Introduction
This demo application ("demoDiffusion") showcases the acceleration of Stable Diffusion pipeline using TensorRT plugins.
Setup
Clone the TensorRT OSS repository
git clone git@github.com:NVIDIA/TensorRT.git -b release/8.5 --single-branch
cd TensorRT
git submodule update --init --recursive
Launch TensorRT NGC container
Install nvidia-docker using these intructions.
docker run --rm -it --gpus all -v $PWD:/workspace nvcr.io/nvidia/tensorrt:22.10-py3 /bin/bash
(Optional) Install latest TensorRT release
python3 -m pip install --upgrade pip
python3 -m pip install --upgrade tensorrt
NOTE: Alternatively, you can download and install TensorRT packages from NVIDIA TensorRT Developer Zone.
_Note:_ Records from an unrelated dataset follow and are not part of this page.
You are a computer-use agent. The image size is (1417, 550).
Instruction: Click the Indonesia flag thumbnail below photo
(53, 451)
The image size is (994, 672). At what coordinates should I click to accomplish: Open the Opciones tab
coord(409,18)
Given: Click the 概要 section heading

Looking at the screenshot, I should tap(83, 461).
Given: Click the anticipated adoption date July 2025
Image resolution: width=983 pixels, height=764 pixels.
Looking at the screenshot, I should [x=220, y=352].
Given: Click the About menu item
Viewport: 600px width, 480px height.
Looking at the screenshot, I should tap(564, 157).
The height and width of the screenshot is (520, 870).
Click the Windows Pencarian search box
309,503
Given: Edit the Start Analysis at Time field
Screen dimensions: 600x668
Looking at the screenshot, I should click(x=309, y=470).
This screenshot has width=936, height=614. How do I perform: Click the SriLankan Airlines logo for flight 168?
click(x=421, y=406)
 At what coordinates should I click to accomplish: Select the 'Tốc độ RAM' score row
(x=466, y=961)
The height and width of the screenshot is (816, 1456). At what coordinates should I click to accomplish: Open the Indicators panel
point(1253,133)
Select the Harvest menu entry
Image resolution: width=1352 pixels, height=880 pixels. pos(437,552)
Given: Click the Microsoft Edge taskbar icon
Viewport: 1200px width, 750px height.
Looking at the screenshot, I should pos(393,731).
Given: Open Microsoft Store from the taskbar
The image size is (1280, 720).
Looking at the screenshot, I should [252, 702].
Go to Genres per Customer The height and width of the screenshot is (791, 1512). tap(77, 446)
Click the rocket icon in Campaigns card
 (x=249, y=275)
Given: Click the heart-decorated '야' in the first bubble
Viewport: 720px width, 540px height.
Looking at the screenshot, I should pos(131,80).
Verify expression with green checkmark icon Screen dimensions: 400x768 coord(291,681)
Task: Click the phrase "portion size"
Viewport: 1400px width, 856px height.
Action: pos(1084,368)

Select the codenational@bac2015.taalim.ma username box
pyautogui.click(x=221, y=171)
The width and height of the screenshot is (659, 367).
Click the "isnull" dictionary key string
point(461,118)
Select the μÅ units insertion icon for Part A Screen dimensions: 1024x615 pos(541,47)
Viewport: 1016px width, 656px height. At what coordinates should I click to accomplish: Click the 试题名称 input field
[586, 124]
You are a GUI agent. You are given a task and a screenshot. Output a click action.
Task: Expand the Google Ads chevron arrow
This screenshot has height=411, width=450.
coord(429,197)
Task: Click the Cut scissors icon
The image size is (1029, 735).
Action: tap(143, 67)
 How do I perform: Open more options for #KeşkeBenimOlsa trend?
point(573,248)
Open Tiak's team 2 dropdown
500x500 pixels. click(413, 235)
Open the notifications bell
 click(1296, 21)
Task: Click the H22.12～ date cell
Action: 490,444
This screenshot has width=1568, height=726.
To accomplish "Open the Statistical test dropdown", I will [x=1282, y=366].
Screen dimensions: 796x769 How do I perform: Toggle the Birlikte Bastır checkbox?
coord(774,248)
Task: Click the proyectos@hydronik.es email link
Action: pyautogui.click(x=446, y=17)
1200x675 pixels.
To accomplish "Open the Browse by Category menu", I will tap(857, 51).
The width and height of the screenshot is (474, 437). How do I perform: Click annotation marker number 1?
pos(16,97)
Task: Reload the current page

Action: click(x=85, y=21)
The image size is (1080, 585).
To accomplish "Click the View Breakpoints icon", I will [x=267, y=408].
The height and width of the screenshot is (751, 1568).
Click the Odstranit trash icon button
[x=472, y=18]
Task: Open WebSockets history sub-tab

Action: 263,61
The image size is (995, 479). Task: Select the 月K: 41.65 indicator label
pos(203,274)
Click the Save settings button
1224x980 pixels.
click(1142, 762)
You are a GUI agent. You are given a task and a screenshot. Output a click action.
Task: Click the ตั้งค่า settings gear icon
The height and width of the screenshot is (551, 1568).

Build TensorRT plugins library
Build TensorRT Plugins library using the TensorRT OSS build instructions.
export TRT_OSSPATH=/workspace
cd $TRT_OSSPATH
mkdir -p build && cd build
cmake .. -DTRT_OUT_DIR=$PWD/out
cd plugin
make -j$(nproc)
export PLUGIN_LIBS="$TRT_OSSPATH/build/out/libnvinfer_plugin.so"
Install required packages
cd $TRT_OSSPATH/demo/Diffusion
pip3 install -r requirements.txt
# Create output directories
mkdir -p onnx engine output
NOTE: demoDiffusion has been tested on systems with NVIDIA A100, RTX3090, and RTX4090 GPUs, and the following software configuration.
cuda-python 11.8.1
diffusers 0.7.2
onnx 1.12.0
onnx-graphsurgeon 0.3.25
onnxruntime 1.13.1
polygraphy 0.43.1
tensorrt 8.5.1.7
tokenizers 0.13.2
torch 1.12.0+cu116
transformers 4.24.0
NOTE: optionally install HuggingFace accelerate package for faster and less memory-intense model loading.
Running demoDiffusion
Review usage instructions
python3 demo-diffusion.py --help
HuggingFace user access token
To download the model checkpoints for the Stable Diffusion pipeline, you will need a read
access token. See instructions.
export HF_TOKEN=<your access token>
Generate an image guided by a single text prompt
LD_PRELOAD=${PLUGIN_LIBS} python3 demo-diffusion.py "a beautiful photograph of Mt. Fuji during cherry blossom" --hf-token=$HF_TOKEN -v
Restrictions
- Upto 16 simultaneous prompts (maximum batch size) per inference.
- For generating images of dynamic shapes without rebuilding the engines, use
--force-dynamic-shape
. - Supports images sizes between 256x256 and 1024x1024.